— Problem —
Transcribe the passage below about sheep and the shepherd from "The tops of" up to and including "to our pictures.".
(Selected passage begins)
The tops of the bottles of glue would be twisted open and we would pick at the hardened glue until the plug came out and we were SUPPOSED to dab the glue onto the cotton balls and then stick the cotton balls onto the paper; but it was so much more fun to POUR the glue on the paper and then smear it all over the outline of that sheep with our fingers and then, after wiping the glue on our good church clothes, make every attempt to stick the cotton balls to make our fuzzy sheep. More cotton stuck to our hands than to our pictures.
It was such a joy to leave Sunday School; glue smeared all over us and somehow the cotton stuck to our faces, our clothing, our hair. I think we must have looked like fuzzy little sheep. And then we’d run outside to play until Church started and the white fuzz turned brown and dirty and sweaty and our mother’s were less than pleased at our appearance.
But we were sheep and we looked like sheep and Jesus called us by name and we knew his voice and we were loved for being grimy, dirty little sheep.
I don’t know much about sheep, that is true, but I do know something about children and about people and about the grace of God. I know that we often think there is a right approach to life. We think there is an outline on the paper and we have to dab exactly the right amount of glue on the paper. And fill in that outline with all of the correct activities and answers and knowledge. We think there is a correct way to raise our children; a certain amount of giving we should aspire to; a certain amount of volunteering that we should happily jump into. But unfortunately life doesn’t work like that. Most days it feels like somebody just keeps dumping the bottle of Elmer’s until we’re completely stuck. And all we can do is keep smearing it more and more as requests for our time and our resources just keep piling up at our feet.
And we leave here to go out into a world that’s just plain frightening: Are our jobs secure? Are our children safe? Where will the next gunfire explode? What next superbug/virus/epidemic will course through our hospitals and neighborhoods? Who will be afflicted next? What about my marriage, is it doomed to fail? The dirt of the world sticks to us turning our fuzzy white fur all dingy and dirty. And no matter how hard we try, we just keep getting dirtier and dirtier.
This text isn’t about the sheep, the creatures; it’s about the creator, the caretaker. Jesus never promises us an outline to follow. In fact, from the get go in this text, Jesus acknowledges that there are thieves, sheep rustlers, killers and destroyers. Jesus doesn’t promise that if we crawl into the sheep pen we’ll be free from all harm or hardship. Those are the realities of life.
No, this text is about the savior who comes in the midst of the hardship, the pain; the illness, the divorce, the pink slip, the rejection. This is about a savior who knows us when we are at our lowest, our dirtiest, when we barely recognize ourselves and still calls us by name and invites us to follow. This text is about a savior who tends to our every need; for washing, for feeding, for companionship and addresses and meets all of those needs.
This is a story that invites us fully and wholly into the grace of God. There is one shepherd whose love is big enough for a world full of sheep. There aren’t little individual sheep pens, some loved more than others, some left outside of the scope of grace. There is one pen and it’s big enough to hold all the sheep and it’s tended by the one shepherd who created us, redeemed us and sustains us with his unending mercy and love.
Let me say this as plainly as I can. Jesus came so that we can have life, real and eternal life, more and better life than you ever dreamed of.
(Selected passage ends)
(Dataset records begins)
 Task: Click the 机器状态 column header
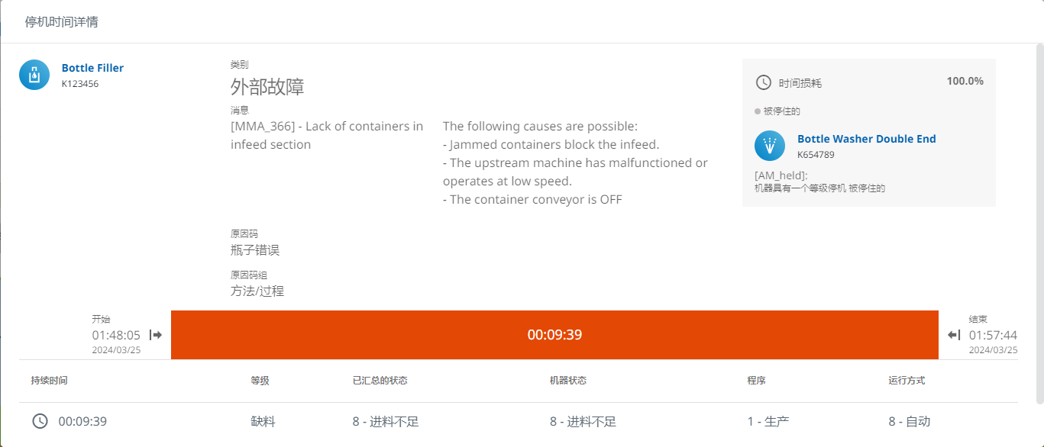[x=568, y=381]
(Dataset records ends)
(Dataset records begins)
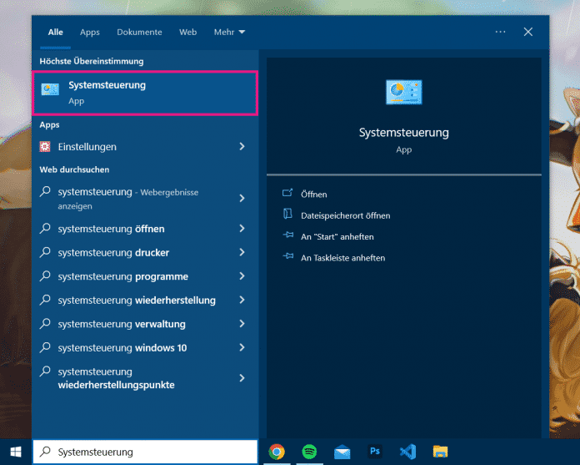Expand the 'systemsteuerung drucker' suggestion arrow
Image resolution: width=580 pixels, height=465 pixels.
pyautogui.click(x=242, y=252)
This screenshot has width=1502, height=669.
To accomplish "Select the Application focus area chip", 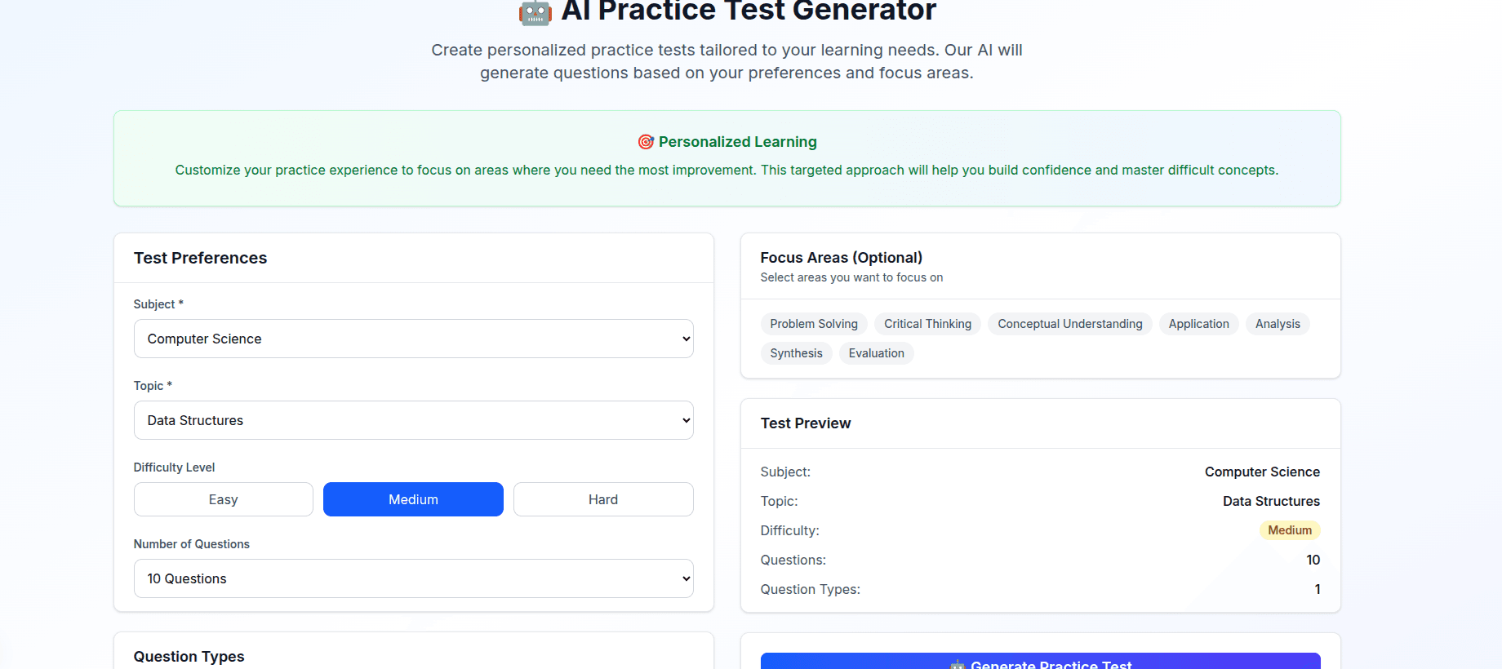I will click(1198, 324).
(Dataset records ends)
— Written response —
The tops of the bottles of glue would be twisted open and we would pick at the hardened glue until the plug came out and we were SUPPOSED to dab the glue onto the cotton balls and then stick the cotton balls onto the paper; but it was so much more fun to POUR the glue on the paper and then smear it all over the outline of that sheep with our fingers and then, after wiping the glue on our good church clothes, make every attempt to stick the cotton balls to make our fuzzy sheep. More cotton stuck to our hands than to our pictures.